This repository contains code for building a data pipeline that streams data from a Kafka topic into a Couchbase bucket. It consists of three main components: a Kafka producer (producer.py
), a Kafka consumer (consumer.py
), and a script for upserting documents into Couchbase (CBUpsert.py
). Additionally, there's a Jupyter Notebook (MapImpl.ipynb
) demonstrating data retrieval and visualization from Couchbase.
- Python 3.x
- Apache Kafka
- Couchbase Server
-
Install the required Python packages:
pip install kafka-python couchbase folium matplotlib
-
Configure Kafka and Couchbase server details in the respective scripts (producer.py, consumer.py, CBUpsert.py, MapImpl.ipynb).
The producer.py script reads data from a JSON file, splits it into individual JSON documents, and publishes each document to a Kafka topic.
The consumer.py script consumes messages from a Kafka topic, parses them as JSON objects, generates a unique ID for each message, and upserts the message document into a Couchbase bucket.

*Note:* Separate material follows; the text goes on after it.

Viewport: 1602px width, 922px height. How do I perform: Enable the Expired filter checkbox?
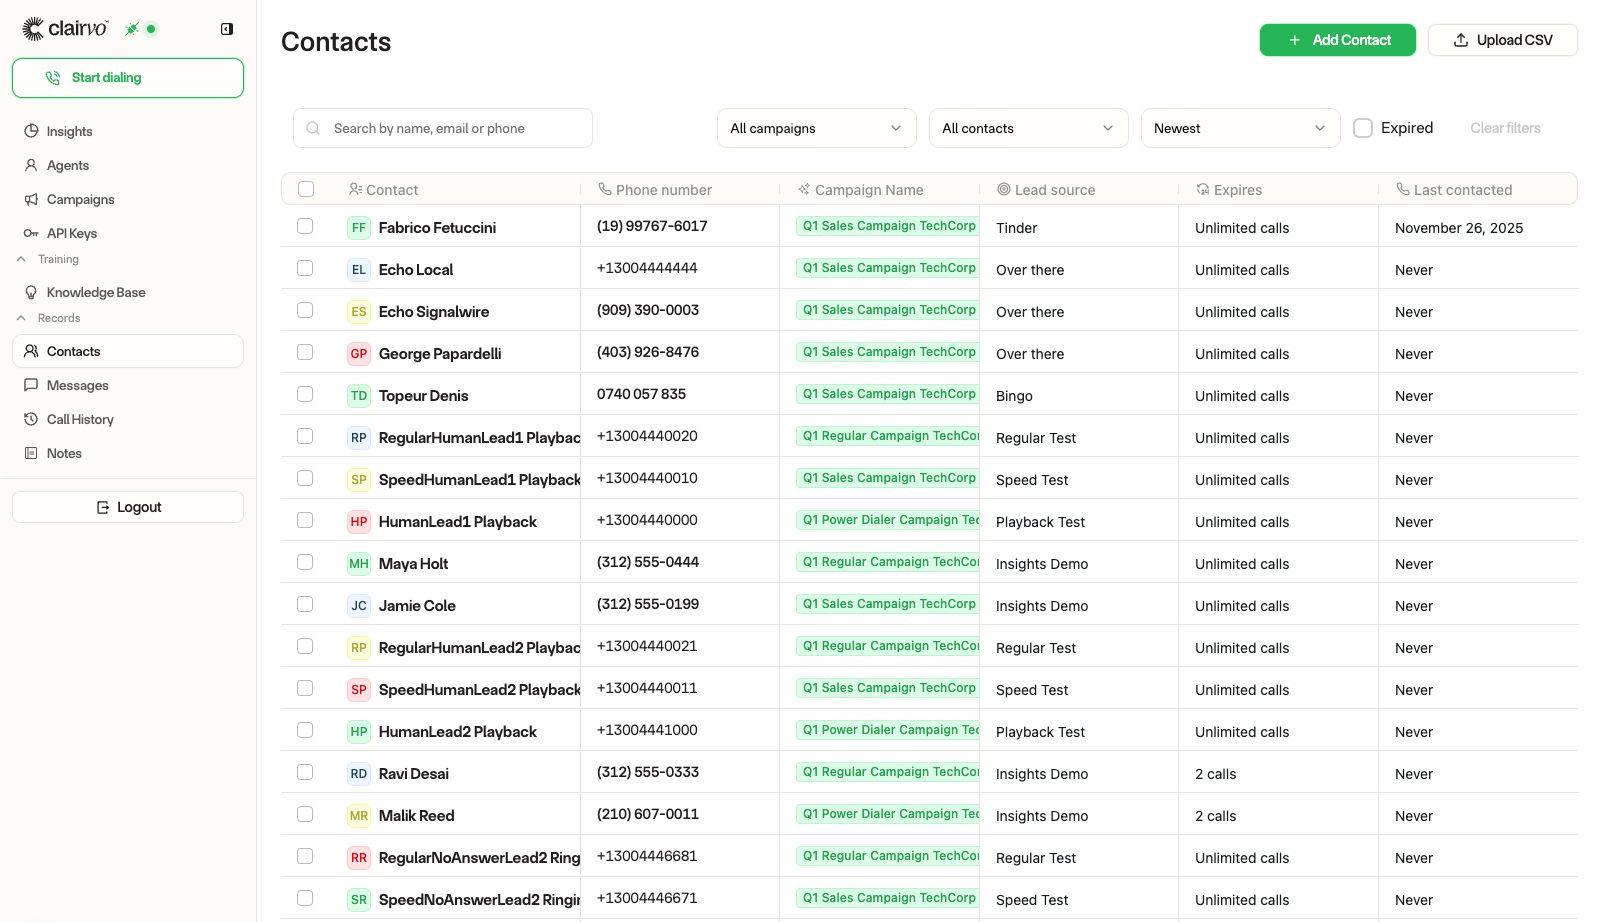click(1362, 128)
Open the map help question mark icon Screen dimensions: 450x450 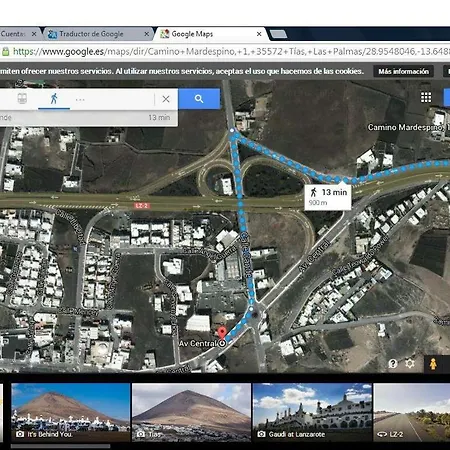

The CBUpsert.py script upserts documents from a JSON file into a Couchbase bucket. Each line in the JSON file is treated as a separate document and upserted into the bucket.
The MapImpl.ipynb Jupyter Notebook demonstrates data retrieval from Couchbase and visualization on a map using Folium. It also includes examples of querying Couchbase using N1QL.
- Start Apache Kafka and Couchbase Server.
- Configure Kafka and Couchbase server details in the scripts.
- Run the producer script to publish data to Kafka.
- Run the consumer script to consume data from Kafka and store it in Couchbase.
- Use the provided Jupyter Notebook to interact with Couchbase and visualize data.
Make sure to replace placeholder values for Kafka bootstrap servers, Couchbase cluster URL, authentication credentials, and file paths with actual values specific to your environment.